• **Parts of the exercise**
1 > Please retype the article on the Bahamian doctor's death in police custody from "Police subdued Gilbert" up to and including "to court records.".
2 > Continue the news article about the Bahamian doctor who died in Connecticut police custody, starting after its last sentence.
── Document passage
(CN) – The family of a delirious Bahamian doctor who died in police custody in Connecticut can bring wrongful death and medical malpractice claims against police and a hospital, a federal judge ruled.
Lashano Gilbert, a 31-year-old medical doctor from the Bahamas, arrived in the town of New London to stay with his aunt in 2014.
One night later, Gilbert jumped into the window of a car that was stopped at a red light, court records show. He was speaking incoherently and making stabbing motions at the driver.
Police subdued Gilbert with a stun gun and took him to Lawrence and Memorial Hospital. Gilbert was flailing his body and hallucinating, saying that a ghost had jumped out of the cemetery and into his stomach.
Dr. Deirdre Cronin-Vorih and other medical staff found that Gilbert had a fast heart rate, a fever and hypertension. They did not perform blood work, a CT scan or a psychiatric evaluation before returning Gilbert to police custody, according to court records.
Gilbert got into a physical altercation with officers at the police station. The officers allegedly subdued, shackled, stunned and pepper-sprayed him, and wrapped a towel around his face. Gilbert reportedly said that he couldn’t breathe.
He died in police custody, and the medical examiner reportedly ruled his death a homicide, citing the cause of death as a physical altercation “during acute psychosis complication.” A state’s attorney found that officers’ use of force was justified.
Gilbert’s estate sued the police and hospital, later amending the complaint to name its co-administrators, Donna Smith and Albertha Fletcher, as the plaintiffs.
The defendants moved to dismiss the case for lack of subject matter jurisdiction and for the lack of an adequate medical opinion letter.
U.S. District Judge Michael Shea in Connecticut denied the motions on Tuesday, allowing the case to move forward.
────
── Data
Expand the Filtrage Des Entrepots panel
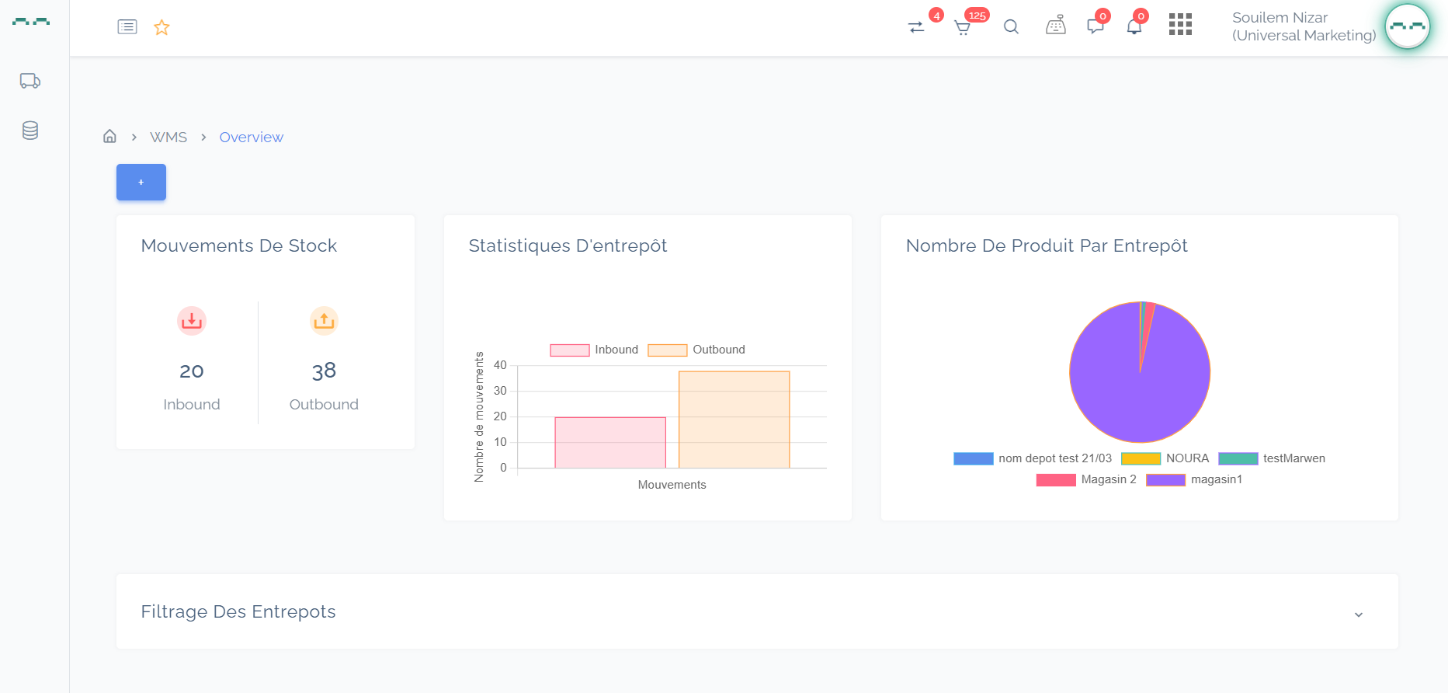Screen dimensions: 1448x693 coord(1359,615)
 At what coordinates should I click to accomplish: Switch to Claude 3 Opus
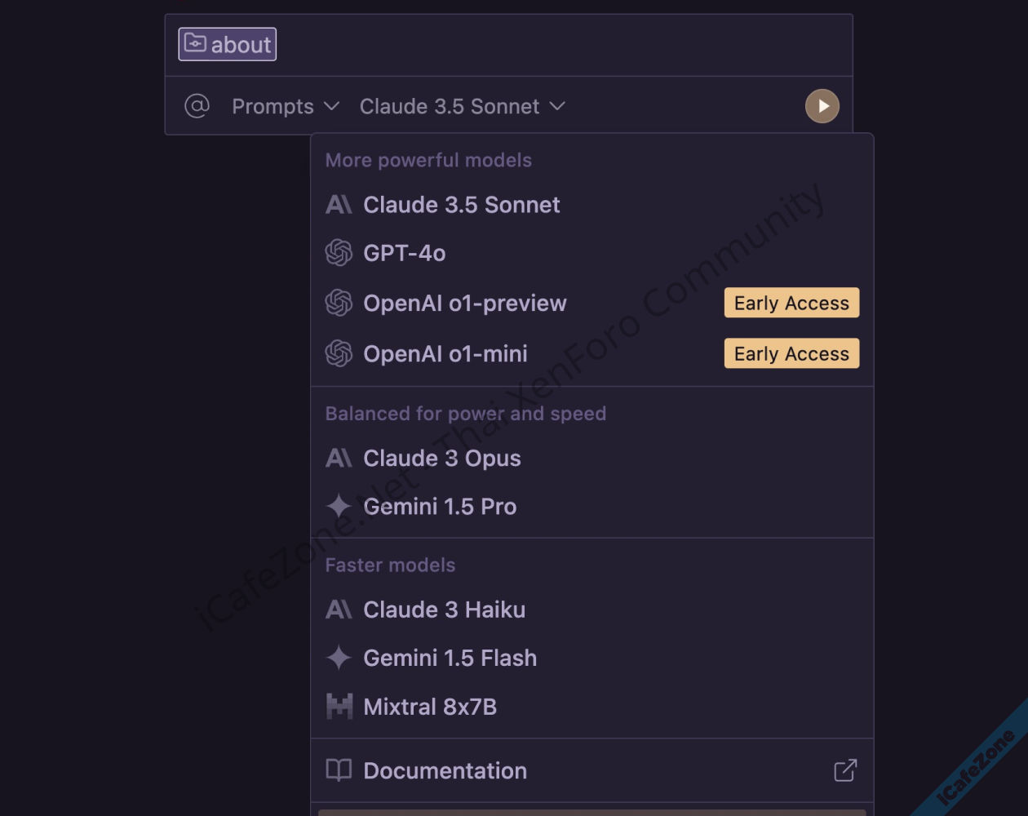[441, 459]
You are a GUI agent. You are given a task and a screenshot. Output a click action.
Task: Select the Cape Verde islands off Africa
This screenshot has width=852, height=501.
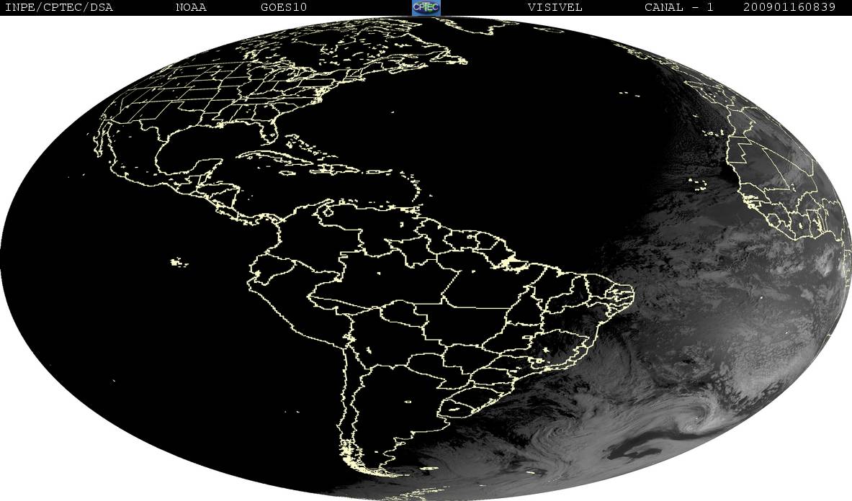click(698, 184)
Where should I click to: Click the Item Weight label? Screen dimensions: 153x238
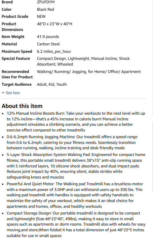pos(13,37)
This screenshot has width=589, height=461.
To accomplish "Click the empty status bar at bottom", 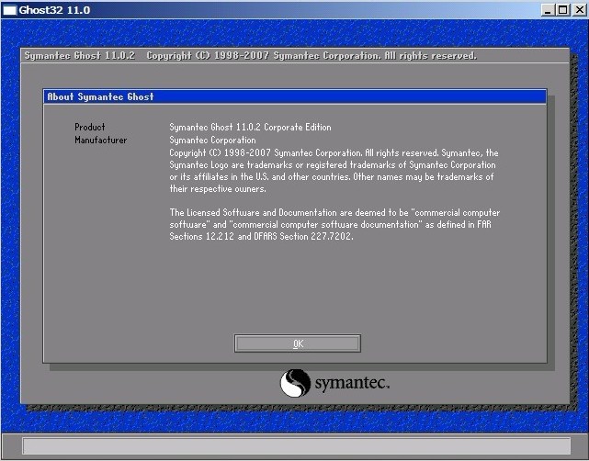I will tap(294, 446).
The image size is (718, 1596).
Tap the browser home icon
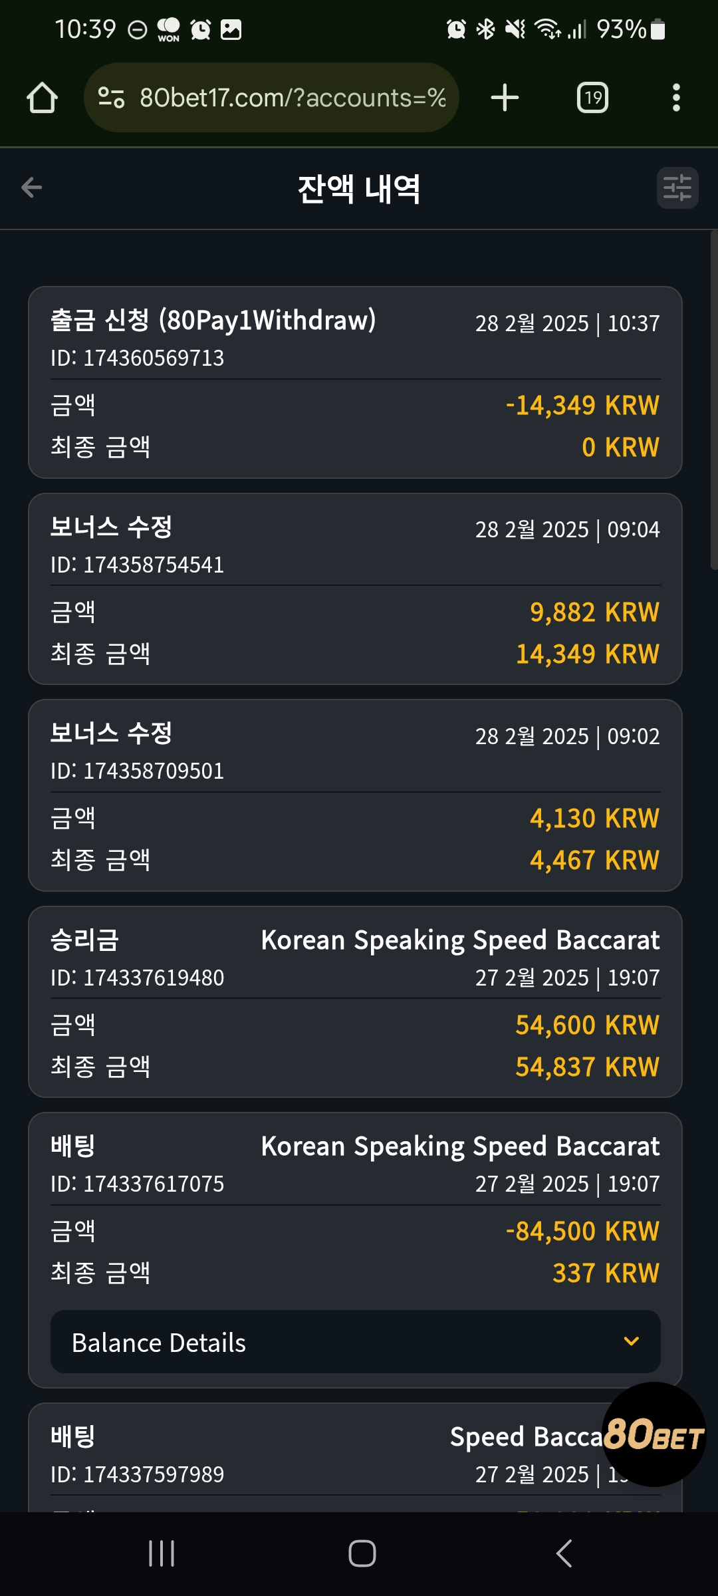click(x=42, y=98)
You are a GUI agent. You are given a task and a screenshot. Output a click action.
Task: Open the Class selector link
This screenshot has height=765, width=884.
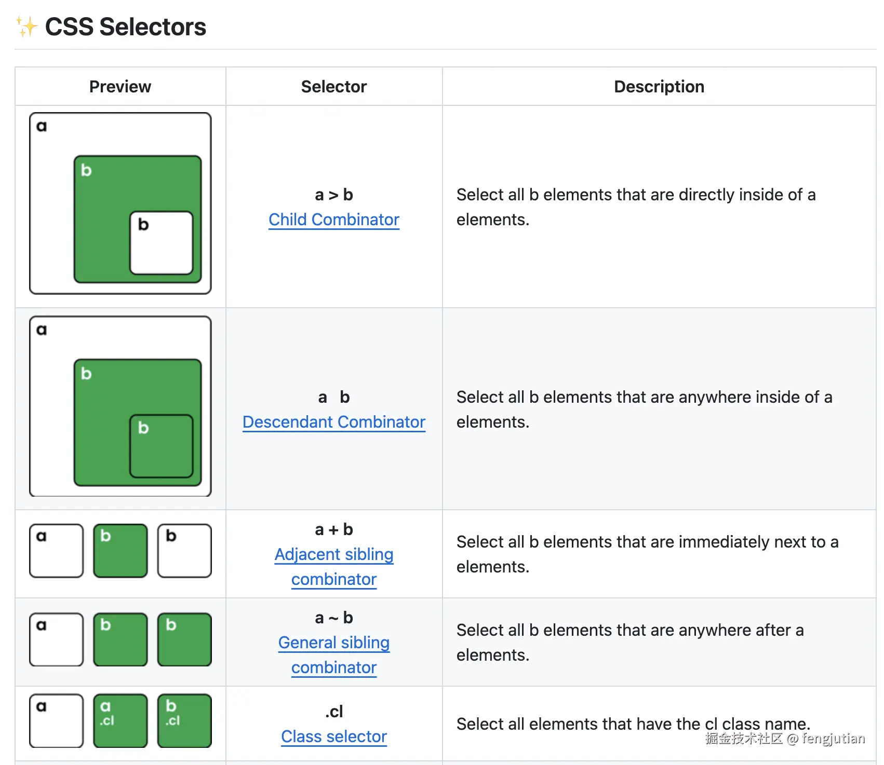click(333, 736)
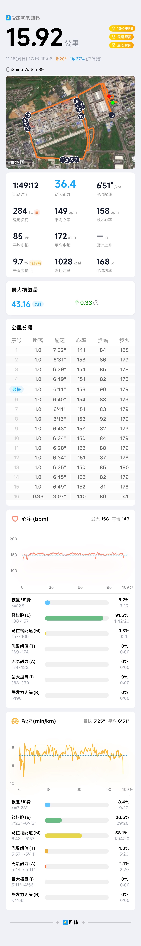Tap the iShine Watch S9 watch icon
This screenshot has height=946, width=141.
pyautogui.click(x=8, y=69)
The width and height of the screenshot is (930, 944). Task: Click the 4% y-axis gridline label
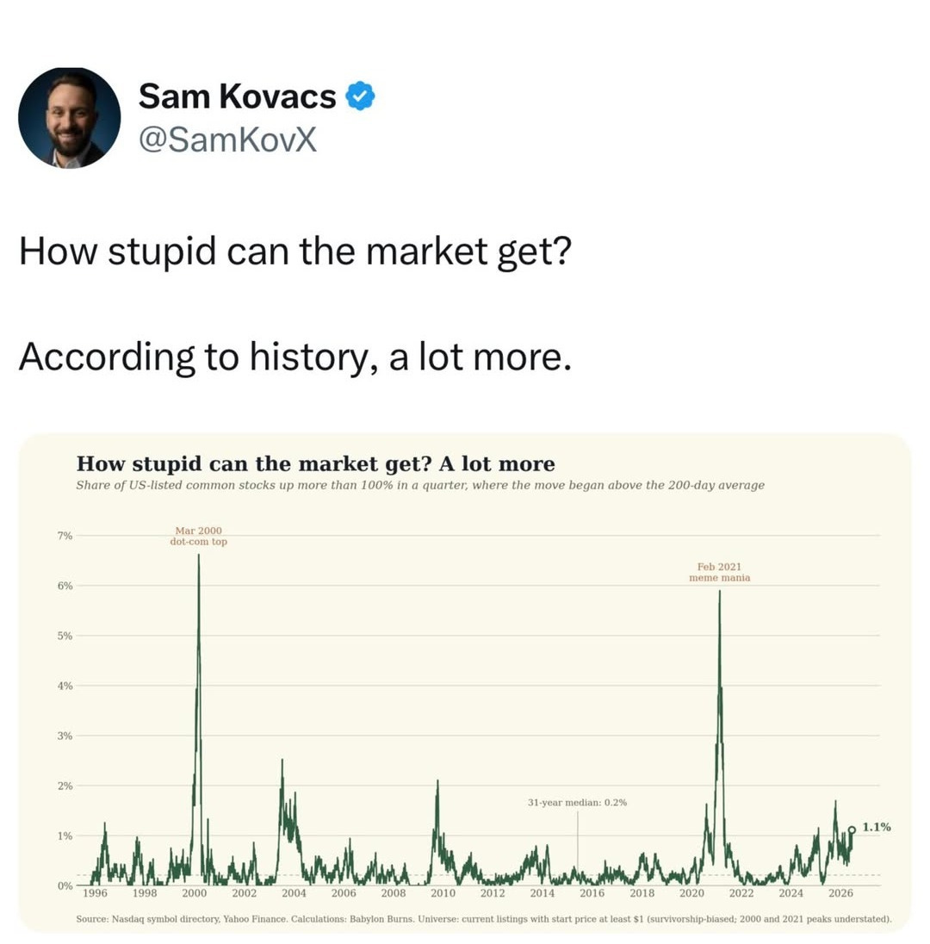pos(65,686)
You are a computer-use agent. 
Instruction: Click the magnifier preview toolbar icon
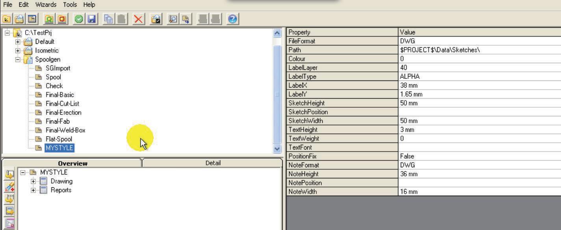click(x=173, y=19)

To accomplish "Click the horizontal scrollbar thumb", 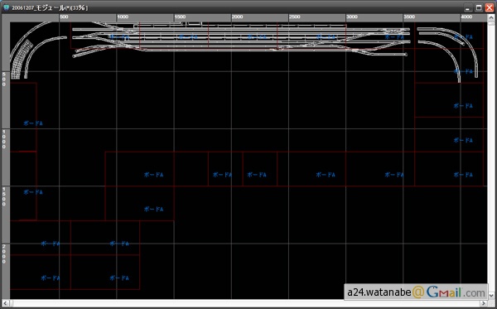I will (244, 303).
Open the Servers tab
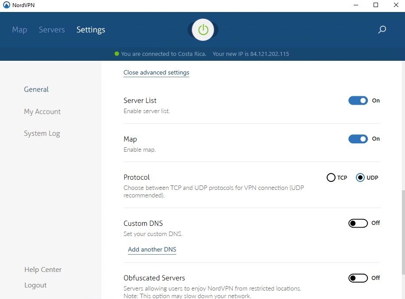 [52, 30]
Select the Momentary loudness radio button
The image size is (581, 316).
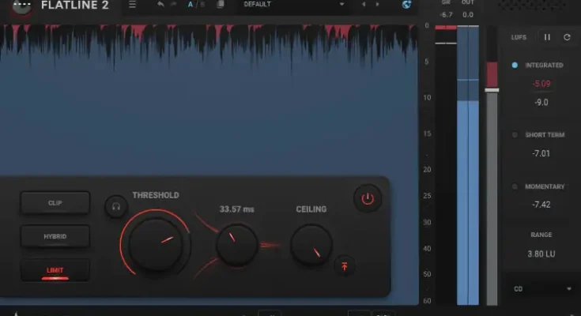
────
• **Answers to the exercises**
1 >
Police subdued Gilbert with a stun gun and took him to Lawrence and Memorial Hospital. Gilbert was flailing his body and hallucinating, saying that a ghost had jumped out of the cemetery and into his stomach.
Dr. Deirdre Cronin-Vorih and other medical staff found that Gilbert had a fast heart rate, a fever and hypertension. They did not perform blood work, a CT scan or a psychiatric evaluation before returning Gilbert to police custody, according to court records.

2 >
“[The defendants] claim that the Estate of Lashano Gilbert lacked capacity and lacked standing, and that these defects cannot be cured by substituting the estate’s administrators,” he wrote. “I disagree: While the estate lacked capacity and was not the real party in interest, it did have standing, and substitution is warranted under Federal Rule of Procedure 17(a)(3).”
Shea also refused to dismiss the hospital from the case, despite its argument that Dr. Cronin-Vorih was the only medical professional named by the plaintiffs.
“Plaintiffs allege that Dr. Cronin-Vorih was an employee of Lawrence and Memorial Hospital, attended to Mr. Gilbert in the hospital’s emergency room with other hospital staff, and that there was an understanding that the hospital was in control,” the judge wrote.
Shea also refused the medical defendants’ request to sever their case from that of the police defendants.
“The events at the police station are relevant to the plaintiffs’ argument that Dr. Cronin-Vorih’s breach of the standard of care was the proximate cause of Mr. Gilbert’s death,” he wrote.
The New York Daily News reported that the video from the police station shows Gilbert jumping on the booking desk and throwing objects at the officers. The Daily Mail stated that Gilbert attacked the officers after they tried to prevent him from fashioning his pants into a noose.